UF's Record-Setting New Chip Has Potential For Bioterrorism Detection
June 22, 2005
GAINESVILLE, Fla. — Researchers have built a world-record high frequency chip using a common type of semiconductor, an advance that could lead to inexpensive systems for detecting hidden weapons, and chemical and biological agents.
Engineers at the University of Florida and United Micro Electronics Corp., a Taiwan- based semiconductor manufacturer, announced late last week they had built the 105 gigahertz circuit using widespread complementary metal oxide semiconductor, or CMOS, technology – the same technology found in most of the chips in ubiquitous personal computers and handheld electronic devices.
The previous record for CMOS circuits was 103 gigahertz, reported in February of last year, but that circuit consumed four times more power than the newly announced circuit and was built using a more advanced technology. Gigahertz is a measurement of frequency, with one gigahertz equaling 1 billion cycles per second, or a wave repeating its motion 1 billion times in one second.
“It’s a demonstration of what these standard technologies are really capable of, and it also opens up new applications areas for CMOS,” said Ken O, a UF professor of electrical and computer engineering.
In a related development, Swami Sankaran, a UF doctoral student in electrical engineering, and O have engineered a Schottky diode – a device that allows current to flow in a single direction – to operate at even higher frequencies of up to 1.5 terahertz, or 1.5 trillion cycles per second, using the same CMOS technology. That’s the highest operating frequency for any devices built with the mainstream silicon technology.
Engineers have created such ultrahigh frequency circuits in the past, but they have been too expensive for commercial use because of the exotic nature of the materials involved.
Steve Maas, chief scientist at Applied Wave Research, a California-based supplier of high-frequency electronics, said the cost is gradually coming down, but that high-frequency chips built using the standard CMOS are a recent and surprising alternative.
“Until recently, no one would have imagined that CMOS could be capable of operating at such high frequencies,” Maas said.
“The next logical step is to achieve this kind of high-frequency operation with a process that is designed for low-cost fabrication, and this seems to be what Ken has accomplished.
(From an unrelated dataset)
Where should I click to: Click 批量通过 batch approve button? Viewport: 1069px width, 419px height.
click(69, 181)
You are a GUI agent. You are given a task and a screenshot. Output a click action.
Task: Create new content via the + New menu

I don’t know what his limitations are, but it appears to be a very respectable accomplishment.”
The UF advances suggest it would be relatively easy to transform the now experimental devices into inexpensively manufactured commodities – chips that in the near future might even reach even higher frequencies.
“Using the diodes we have, it should be possible to build circuits operating at around 400 gigahertz,” O said. “Within the next one to two years, the advances in CMOS could enable fabrication of diodes good enough to built terahertz circuits with.”
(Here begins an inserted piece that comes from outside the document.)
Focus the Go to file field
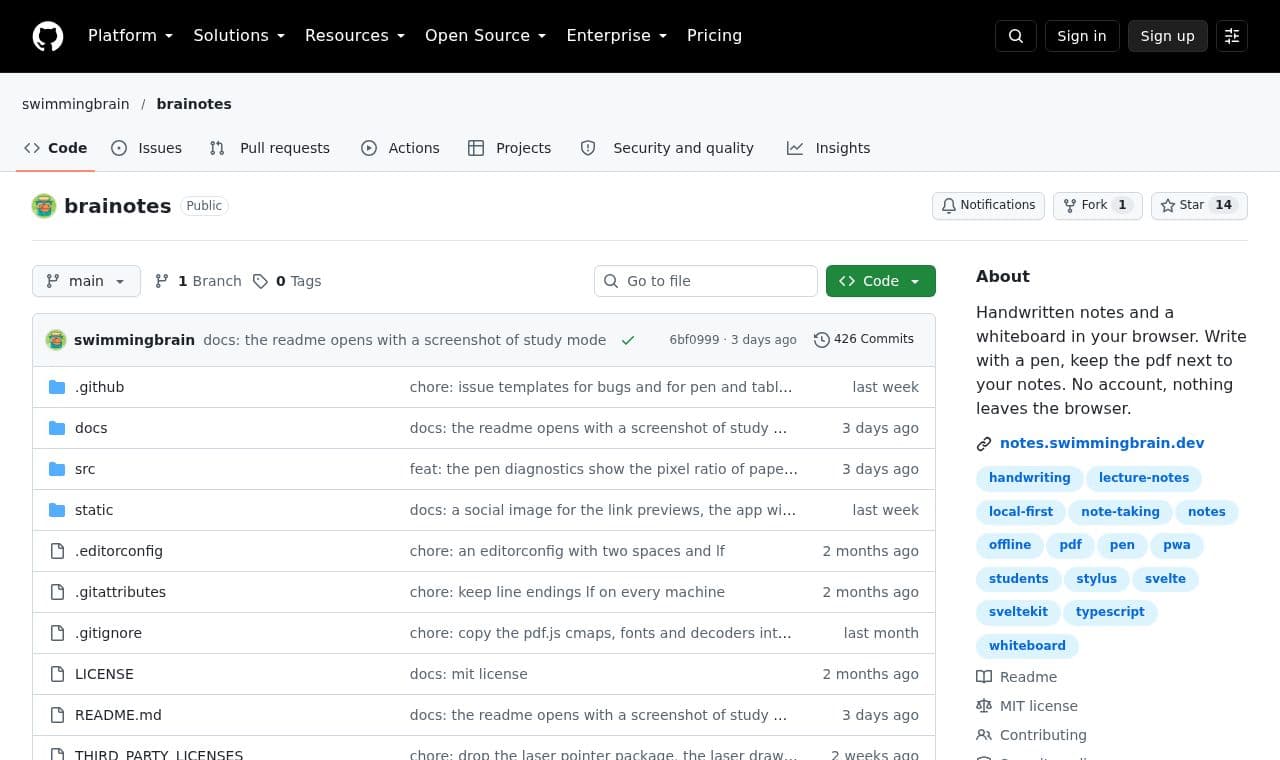 (x=706, y=281)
One of the exciting potential applications for such high frequency devices is chemical and biological weapons detection, O said. The circuits’ high operating frequency closely matches the vibrating frequency of the tiny pathogens and chemical bonds that make such weapons effective, O said.
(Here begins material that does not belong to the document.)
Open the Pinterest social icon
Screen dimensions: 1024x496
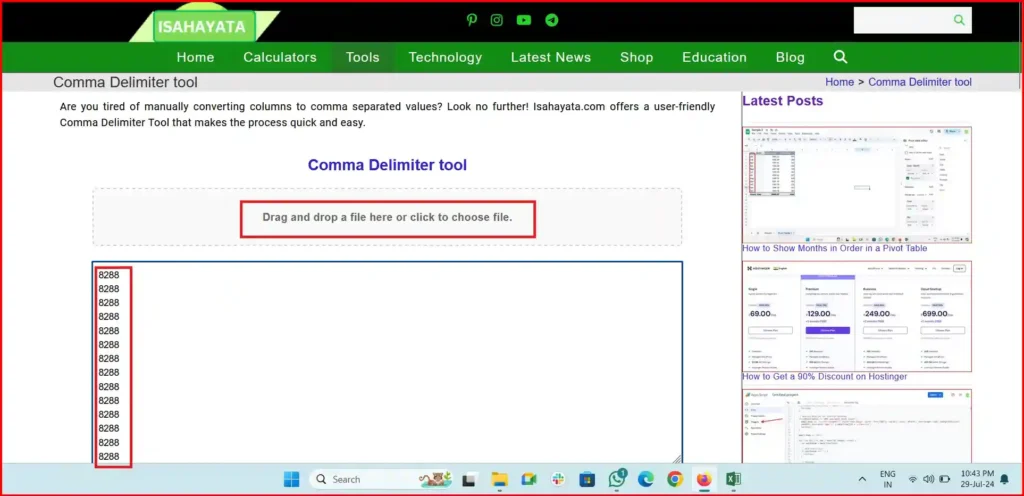tap(472, 20)
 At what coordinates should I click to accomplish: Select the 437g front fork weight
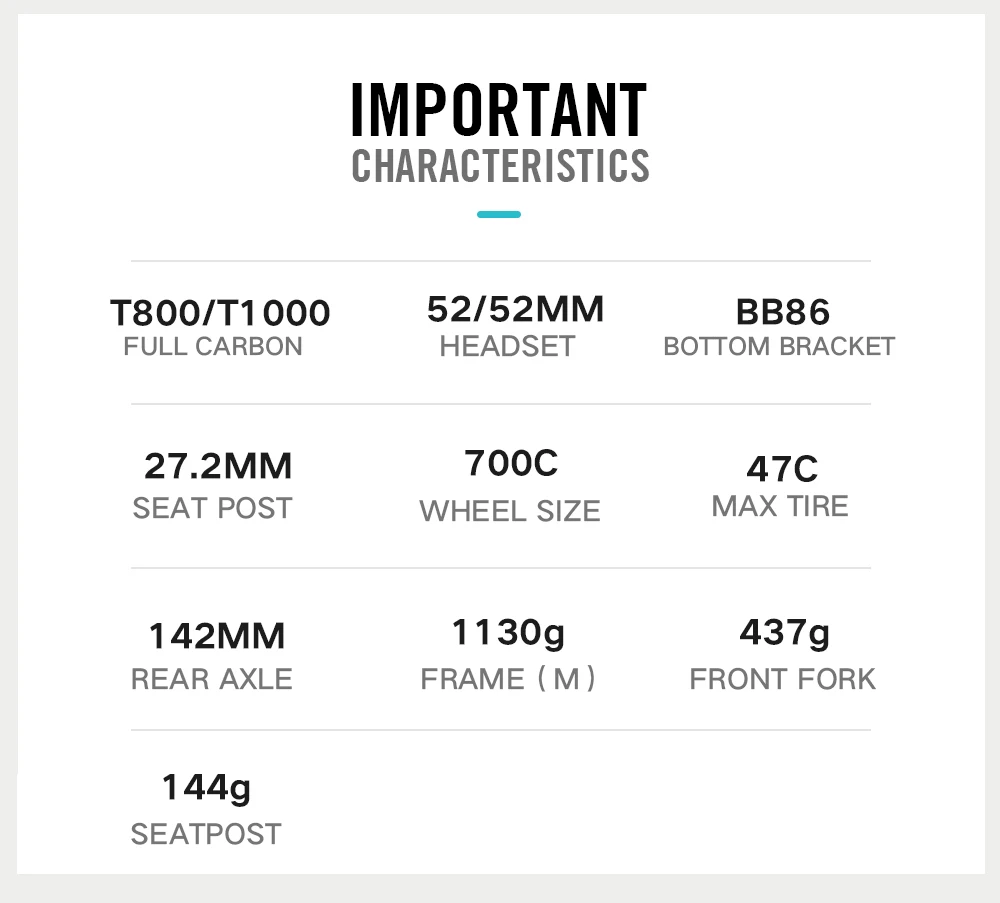point(784,633)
“Many elements have spectral lines at these frequencies, so conceivably such circuits could be used to sense them,” Maas said. “These are not technological pie in the sky. They are thoroughly practical, technologically, but cost has always been the main hang up.”
According to Maas, other applications for high frequency sensors include “automotive radar for crash avoidance, adaptive cruise control, parking assistance (and) detection of obstacles.”
The 105 gigahertz circuit was announced Friday in a paper presented by O and Changhua Cao, a UF doctoral student in electrical and computer engineering, at the 2005 Symposium on VLSI circuits in Kyoto, Japan. A paper about the Schottky diode will appear in the July issue of the journal IEEE Electron Device Letters.